Objectives: Although the extension of palliative care methodology to sickle cell disease (SCD) care has been proposed, there is no current standard for symptom assessment. Our goal was to assess the feasibility of integrating the Edmonton Symptom Assessment System (ESAS) into the outpatient management of SCD.
Methods: Seventy-five adult patients presenting for outpatient visits at a comprehensive SCD center were enrolled. Patients completed the ESAS (self-report of 10 symptoms during the last 24 hours) and a survey regarding their opinion of the ESAS at enrollment and follow-up.

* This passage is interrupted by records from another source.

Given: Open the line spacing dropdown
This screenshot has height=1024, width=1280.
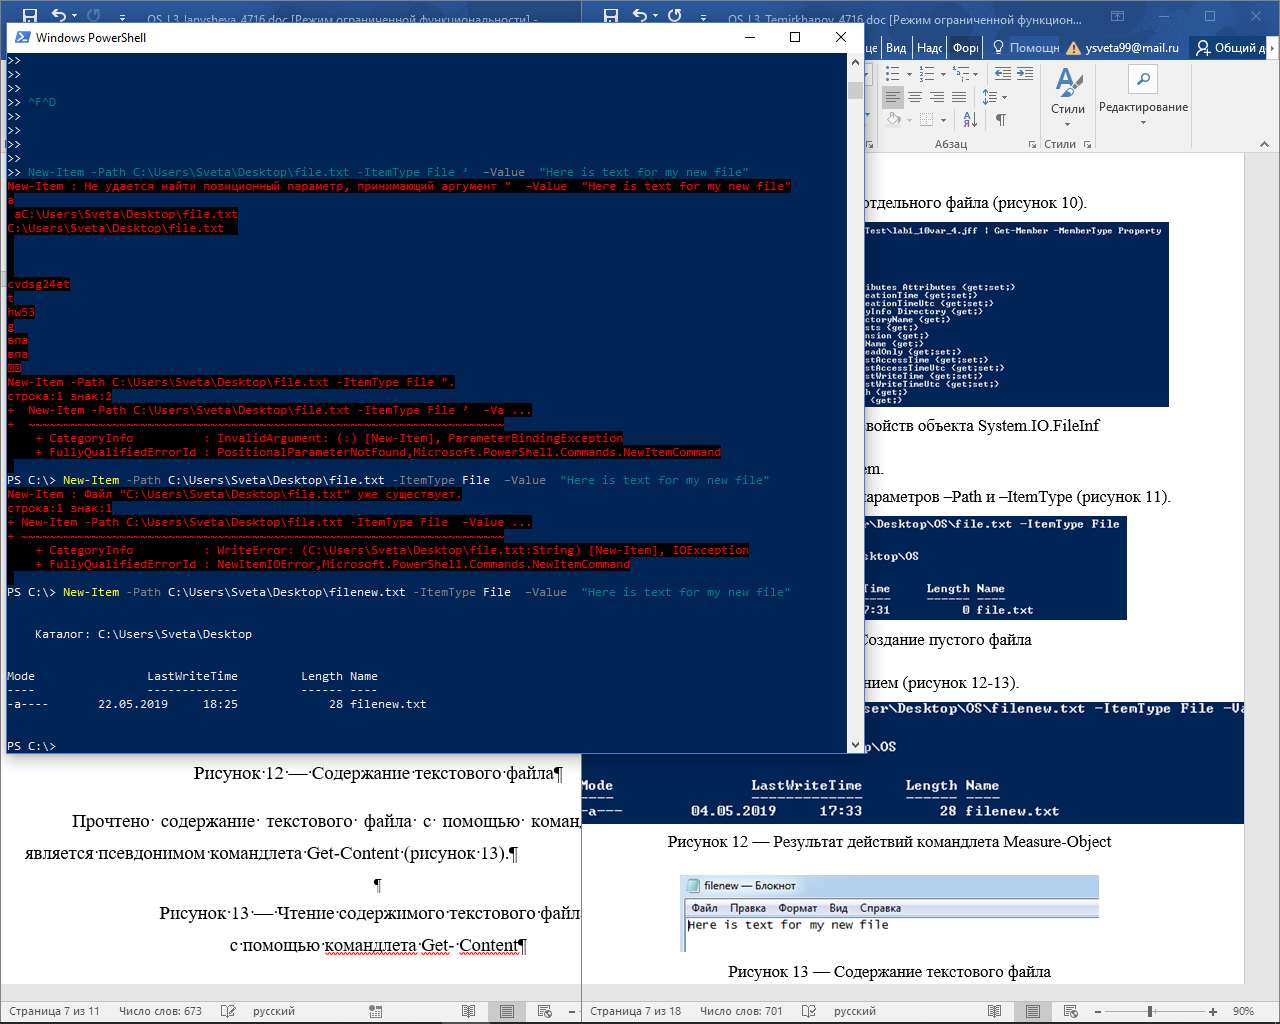Looking at the screenshot, I should pos(994,97).
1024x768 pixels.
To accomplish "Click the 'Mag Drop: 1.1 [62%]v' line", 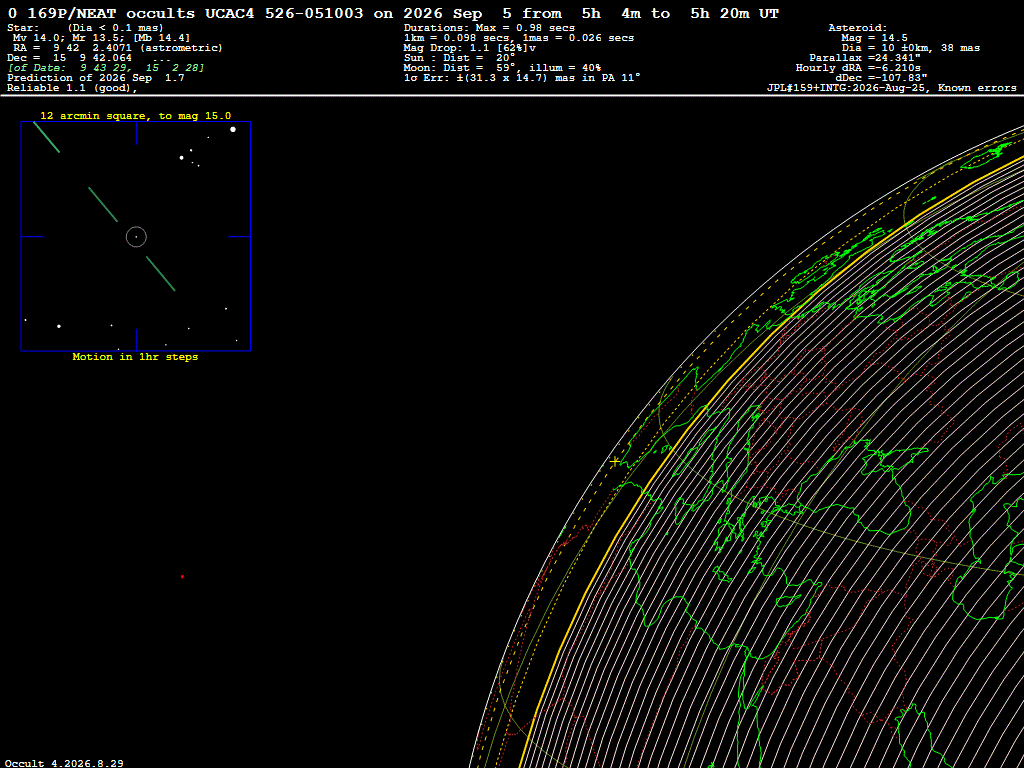I will point(470,48).
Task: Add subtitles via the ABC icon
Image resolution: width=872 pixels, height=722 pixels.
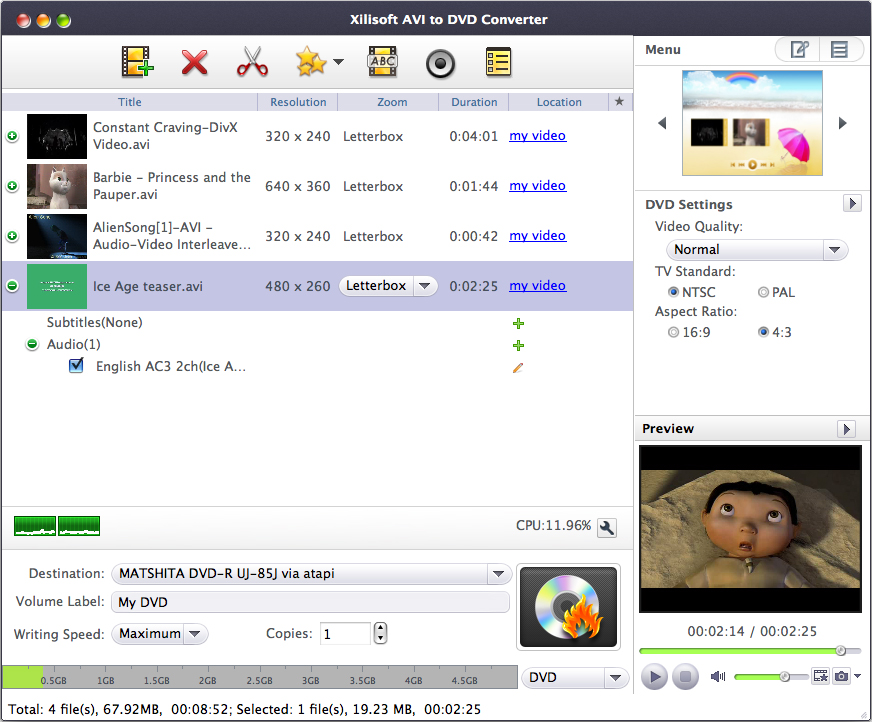Action: [x=381, y=61]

Results: Pain (P = 0.0272) was the only symptom score that changed significantly between the initial and follow-up visits. In patients with a self-reported pain crisis, pain (P < 0.0001), fatigue (P = 0.0025), depression (P = 0.0458), nausea (P = 0.0384), and symptom distress scores (P = 0.0019) were significantly higher than for patients without a pain crisis. On the initial visit, 92% of all patients agreed or strongly agreed that the ESAS was easy to complete; 83% were satisfied or very satisfied with the ESAS as a way to report symptoms.
Conclusions: Our data suggest that the ESAS is well received and can be successfully included as part of the longitudinal symptom management strategy for SCD.